Henri Sivonen wrote:
> So I think with Atom we need:
> ...
> 2) Libraries that are so good most people don't 
> want to roll their own.
	This is what you have in the worlds of ASN.1, CORBA, and a
number of other binary protocols already. In those worlds, you would
never imagine that someone would send data that didn't conform to the
rules since typically, everyone uses a small number of well tested
libraries and virtually no one ever actually sees the
bits-on-the-wire. To a great extent, this is also the situation that
exists in SOAP-land. (i.e. the vast majority of SOAP users now appear
to be .NET folk who interface to the wire through layers and layers of
code that ensures that conformance to specifications is maximized.)

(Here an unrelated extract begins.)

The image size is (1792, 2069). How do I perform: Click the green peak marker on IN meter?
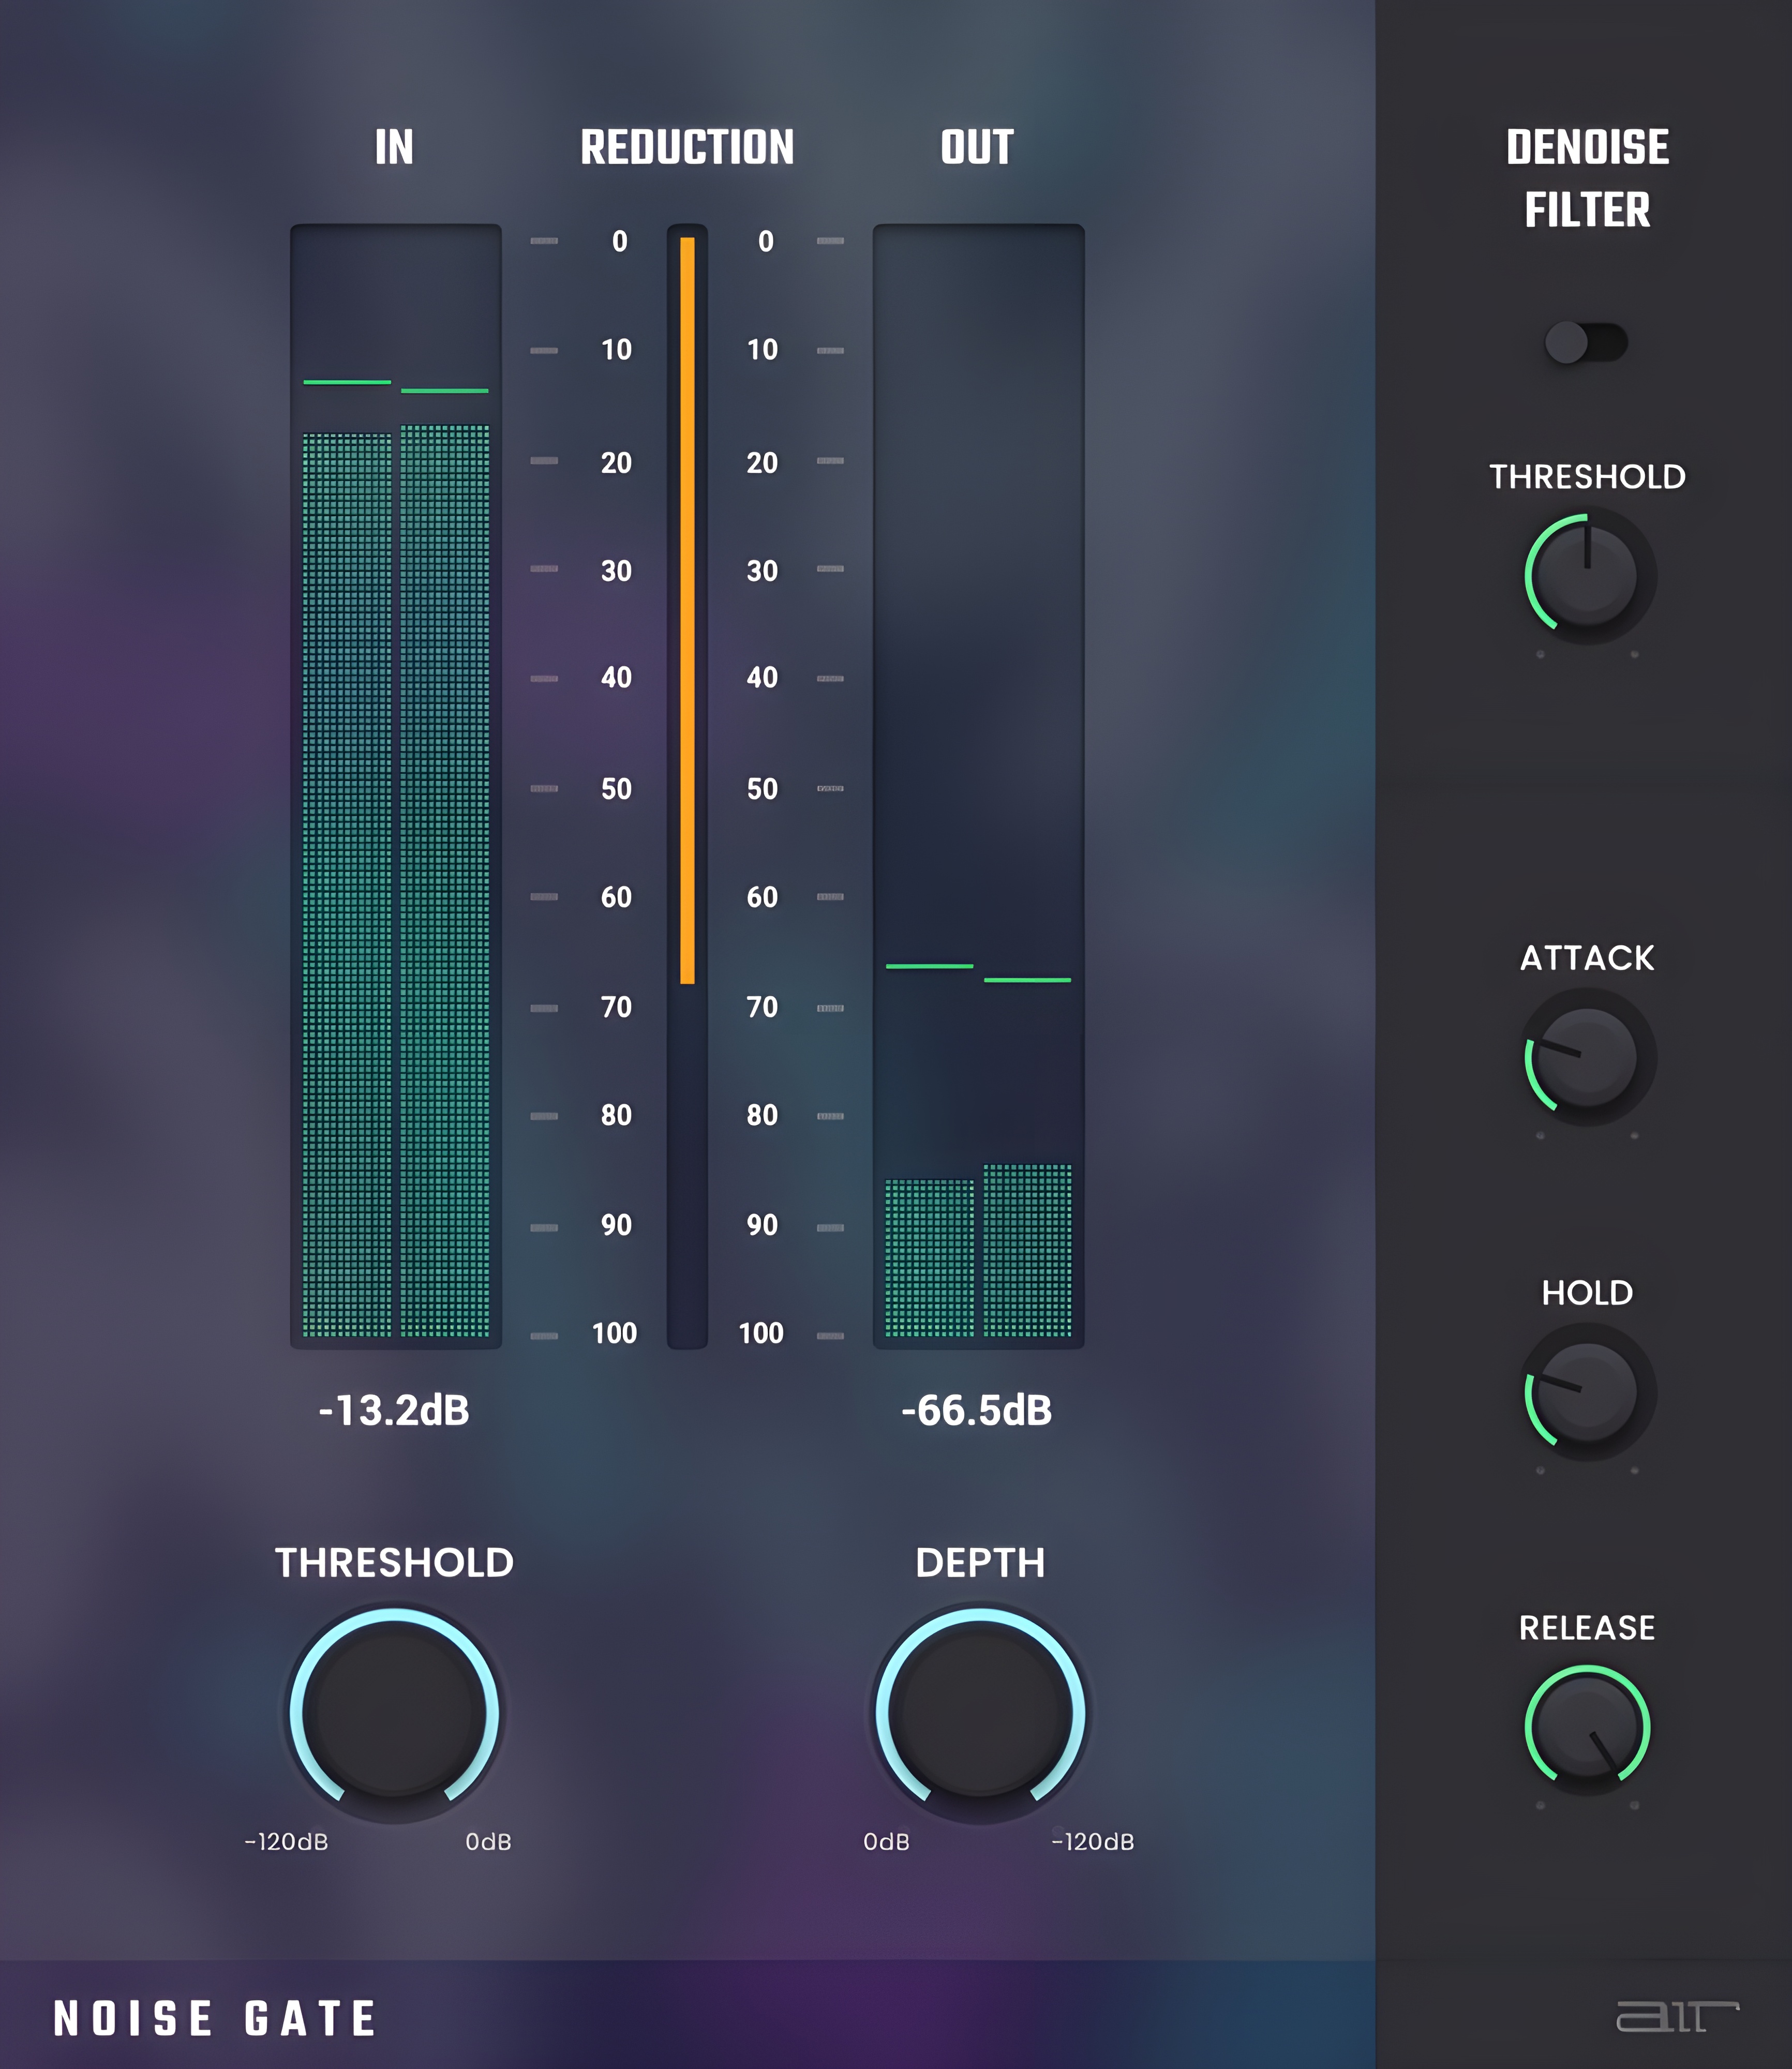(347, 382)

	In the XML-world, strict conformance to standards has never
been a "value" of the community. Heck, in recent debates on XLM-DEV,
there were even long treatises being written by people who objected on
apparently "moral" grounds to the very idea that schemas should be
used to describe data or that schemas should be considered
authoritative!
	But, you are right. We've learned with other systems that use
of common components is a marvelously efficient way to get consistency
and interoperation. Fortunately for XML, there are already a number of
such components available. For instance, SAX2 does a wonderful job of
both reading and writing XML and there are a number of alternatives to
SAX2 that are growing in popularity. But, we've still got people who
would prefer to roll-their-own... How do you convince people to stop
playing with the toys and reimplementing things that already exist?